Angus MacLachlan: It came about through friends of mine who had gone through divorces and told me stories which were strange, and funny, and sad. And I thought, maybe I’ll write something about divorce. And one friend went through a particularly painful divorce. And then when I wrote it, I gave it to Phil Morris, who had directed my first film Junebug, and he said, “The central emotional component of the film is the story of the father and the daughter, and I don’t have children. But you do, so you should direct it.” And I thought about it and gave it to another friend of mine who is a director, who said the same thing. So by the time I got the producers on board and they said, who do you want direct, I said if we can get someone as good as Phil, that would be great. But I’m also interested in directing. They thought about it and said, let’s try to make it with you.
TMS: I agree that the central relationship in the film is the relationship Otto has with his daughter. And that comes to the surface very slowly in the film, when you realize that is what the movie is really about. What did you want to address about the relationship between fathers and daughters?
MacLachlan: I wanted to show a man who isn’t immature, but he’s just unaware. He has to become conscious, and there is a big theme in the film about being seen and being known. It is what Otto’s wife tells him, about why she was so unhappy in the marriage, and what she wants to teach her daughter, that a woman has the right to be known and be seen and be loved for exactly who she is. And all the characters in the film have that desire.

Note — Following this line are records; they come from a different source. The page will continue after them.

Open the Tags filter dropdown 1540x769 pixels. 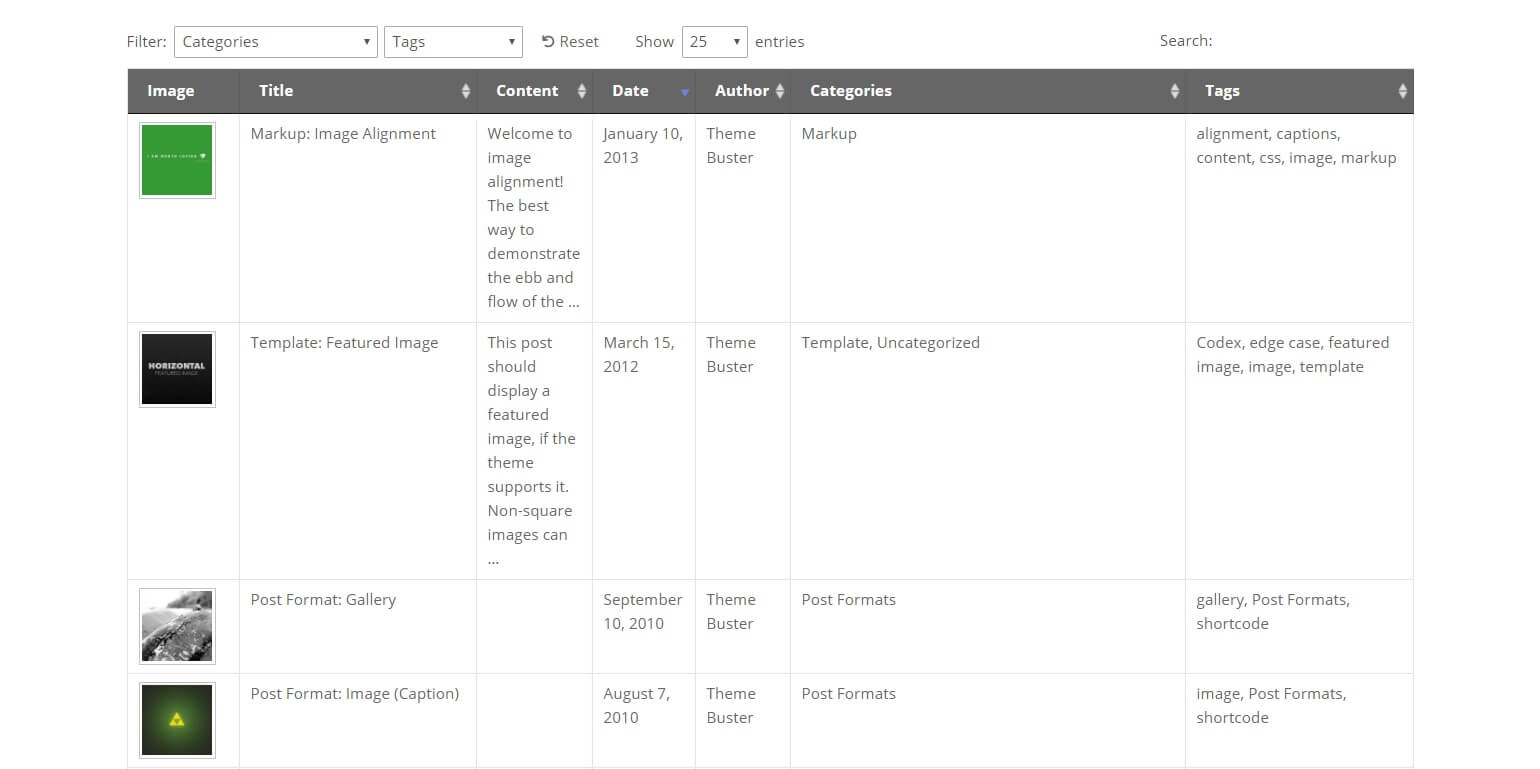click(x=453, y=41)
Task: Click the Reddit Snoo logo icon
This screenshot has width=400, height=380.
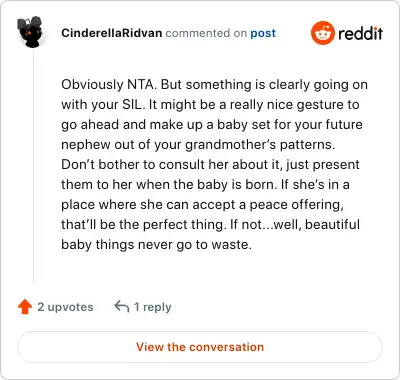Action: 322,33
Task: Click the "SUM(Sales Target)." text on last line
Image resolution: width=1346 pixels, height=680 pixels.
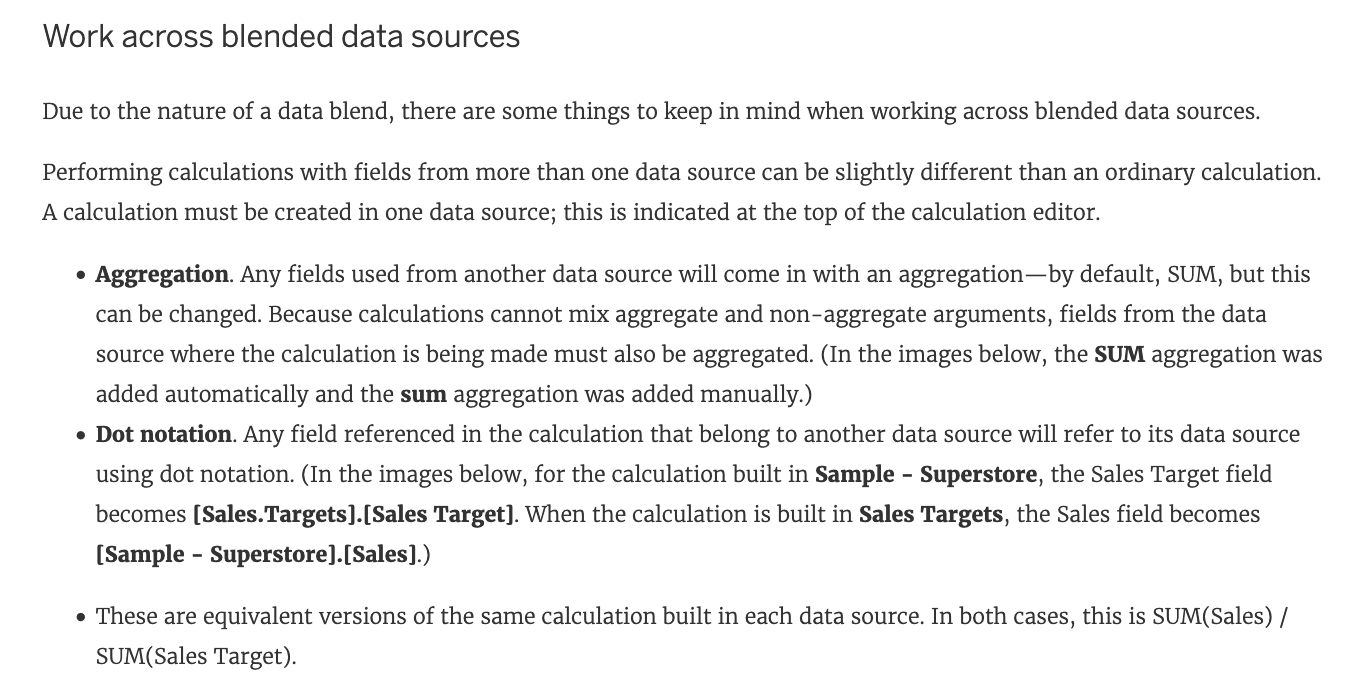Action: point(196,657)
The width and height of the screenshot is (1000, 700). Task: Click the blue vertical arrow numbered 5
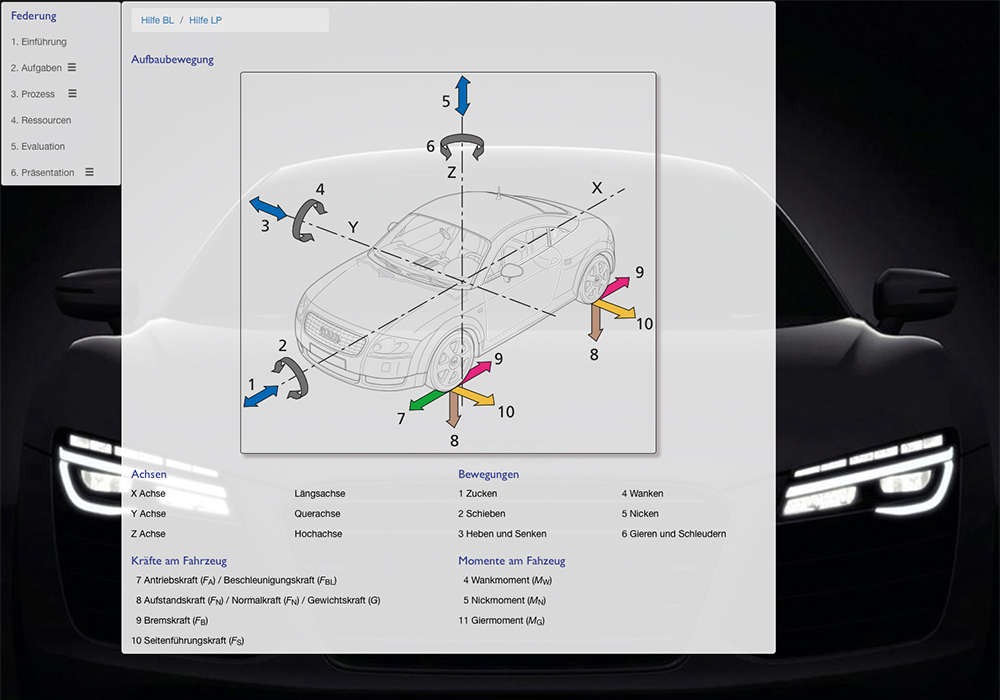pos(462,95)
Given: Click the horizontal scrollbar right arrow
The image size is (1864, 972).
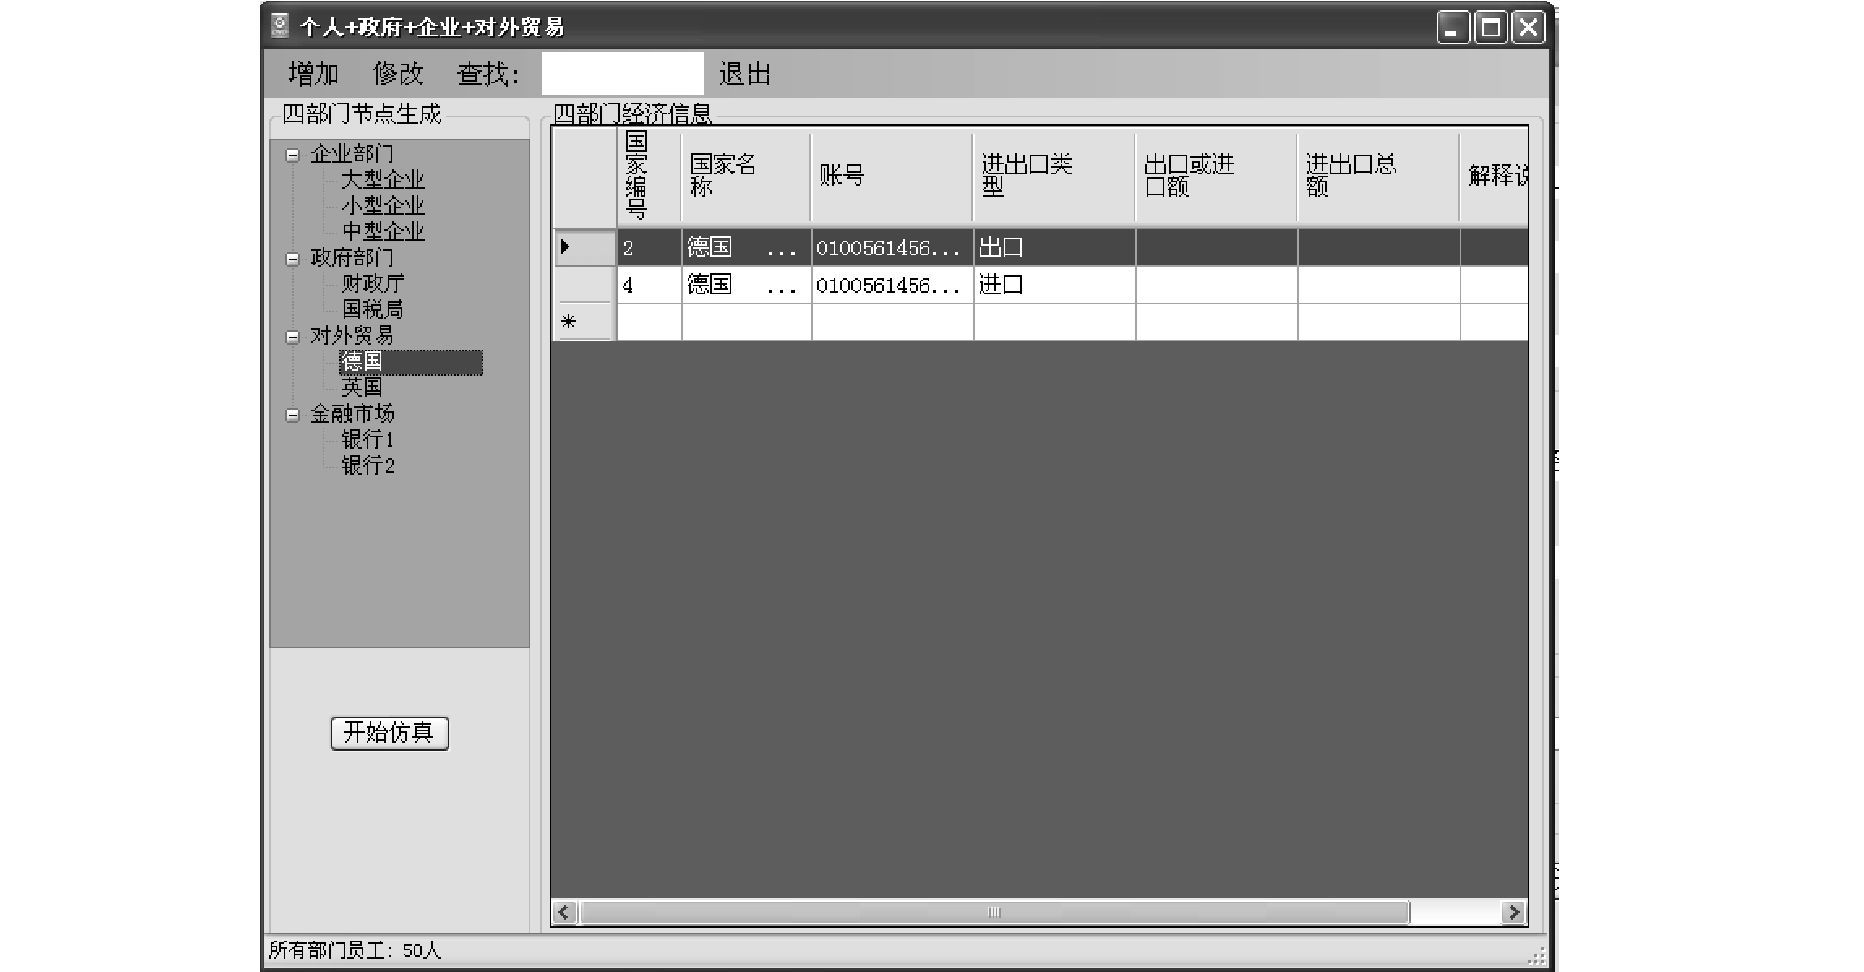Looking at the screenshot, I should coord(1514,912).
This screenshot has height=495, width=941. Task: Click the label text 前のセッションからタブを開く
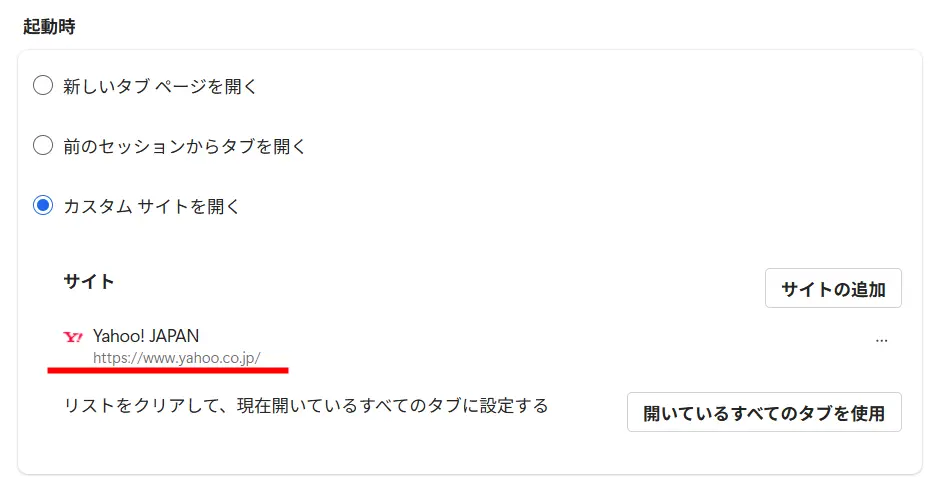click(x=184, y=146)
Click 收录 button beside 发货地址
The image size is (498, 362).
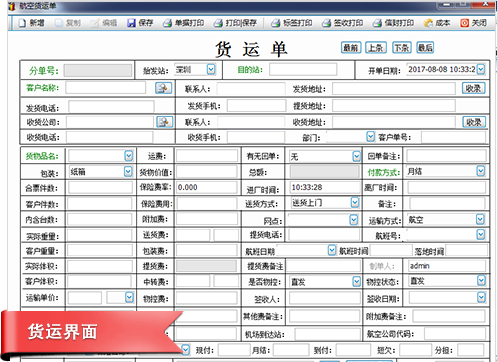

And what is interesting in the film is that the character of the daughter is sort of the strongest and most feminist character in the film. She tells her father “I don’t want to be the princess, I want to be a queen or kin,g” which comes directly from my daughter who never wanted to be a princess. And she is also the person who worries about her father, because Otto runs into things all the time and there is a robbery at his house. And she finally has to stand up and say, “I love you, but I don’t feel safe. And until you make me feel safe, I can’t be with you.” Which is a really big thing to say. And the point of the whole film is that she is most important female in his life.
And the last bit, during the end credits, is Otto really looking at her when they are sitting in the garden. And you know he is going to really see her, which is such an important thing for everybody, but particularly for young women. My daughter is thirteen, and to see them be these great lively children, and when they get to be in middle school, a lot of girls go under. And I just hope that like her mother, who is a very strong person, she retains that sense that she has the right to want to be the queen and not just the princess.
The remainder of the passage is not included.